**Objective**
Please pick out and copy every line in the rows below that contains the word "card". A line counts only if the word appears with matching case.
++++ Given records
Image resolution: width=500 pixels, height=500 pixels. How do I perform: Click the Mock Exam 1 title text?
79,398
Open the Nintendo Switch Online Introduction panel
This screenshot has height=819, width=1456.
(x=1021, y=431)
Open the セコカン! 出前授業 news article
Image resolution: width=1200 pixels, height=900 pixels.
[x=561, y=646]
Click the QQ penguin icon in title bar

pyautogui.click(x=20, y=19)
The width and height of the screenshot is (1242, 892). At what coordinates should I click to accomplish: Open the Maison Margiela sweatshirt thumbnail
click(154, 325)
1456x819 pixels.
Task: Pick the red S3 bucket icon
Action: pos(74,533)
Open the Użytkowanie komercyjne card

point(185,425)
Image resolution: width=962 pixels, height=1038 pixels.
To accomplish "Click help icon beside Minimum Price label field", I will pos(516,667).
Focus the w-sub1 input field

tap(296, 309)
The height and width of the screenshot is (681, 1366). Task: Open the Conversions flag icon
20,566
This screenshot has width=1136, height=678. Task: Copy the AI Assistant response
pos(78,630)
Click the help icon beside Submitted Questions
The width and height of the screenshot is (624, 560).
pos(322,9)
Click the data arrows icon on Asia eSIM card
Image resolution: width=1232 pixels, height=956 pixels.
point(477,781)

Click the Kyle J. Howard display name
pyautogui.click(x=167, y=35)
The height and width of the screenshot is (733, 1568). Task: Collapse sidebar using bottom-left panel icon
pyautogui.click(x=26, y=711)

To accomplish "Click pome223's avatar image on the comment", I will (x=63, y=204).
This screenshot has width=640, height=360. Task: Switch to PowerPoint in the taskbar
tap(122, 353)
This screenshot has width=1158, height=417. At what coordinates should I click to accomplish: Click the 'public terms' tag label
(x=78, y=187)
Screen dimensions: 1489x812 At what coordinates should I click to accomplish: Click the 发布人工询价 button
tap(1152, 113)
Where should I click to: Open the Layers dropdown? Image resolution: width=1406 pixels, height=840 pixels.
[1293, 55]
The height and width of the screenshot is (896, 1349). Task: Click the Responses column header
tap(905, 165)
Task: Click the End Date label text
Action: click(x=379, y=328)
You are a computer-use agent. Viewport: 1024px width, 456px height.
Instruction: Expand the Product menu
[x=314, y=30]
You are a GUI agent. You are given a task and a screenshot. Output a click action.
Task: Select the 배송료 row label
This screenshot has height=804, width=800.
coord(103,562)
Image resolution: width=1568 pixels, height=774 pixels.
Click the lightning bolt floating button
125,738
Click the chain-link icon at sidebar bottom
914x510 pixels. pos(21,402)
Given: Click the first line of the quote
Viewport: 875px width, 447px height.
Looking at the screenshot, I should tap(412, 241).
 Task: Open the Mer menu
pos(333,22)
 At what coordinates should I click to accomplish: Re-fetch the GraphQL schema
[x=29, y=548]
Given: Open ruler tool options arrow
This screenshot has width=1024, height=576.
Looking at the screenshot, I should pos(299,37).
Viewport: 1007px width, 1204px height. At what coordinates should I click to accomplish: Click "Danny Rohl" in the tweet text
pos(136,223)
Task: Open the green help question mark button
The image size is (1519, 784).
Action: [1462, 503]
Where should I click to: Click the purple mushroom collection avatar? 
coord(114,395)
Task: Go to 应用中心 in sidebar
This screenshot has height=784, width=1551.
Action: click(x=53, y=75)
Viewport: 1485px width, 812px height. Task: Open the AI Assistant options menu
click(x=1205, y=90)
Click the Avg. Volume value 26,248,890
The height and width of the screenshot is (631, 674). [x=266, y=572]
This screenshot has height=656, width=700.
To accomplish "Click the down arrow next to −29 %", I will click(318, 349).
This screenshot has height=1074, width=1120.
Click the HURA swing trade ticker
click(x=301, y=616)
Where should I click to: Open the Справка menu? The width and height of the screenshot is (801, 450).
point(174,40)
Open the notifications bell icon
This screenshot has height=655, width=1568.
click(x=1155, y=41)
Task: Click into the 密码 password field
++++++++
**Answer**
Open the Użytkowanie komercyjne card
Click the data arrows icon on Asia eSIM card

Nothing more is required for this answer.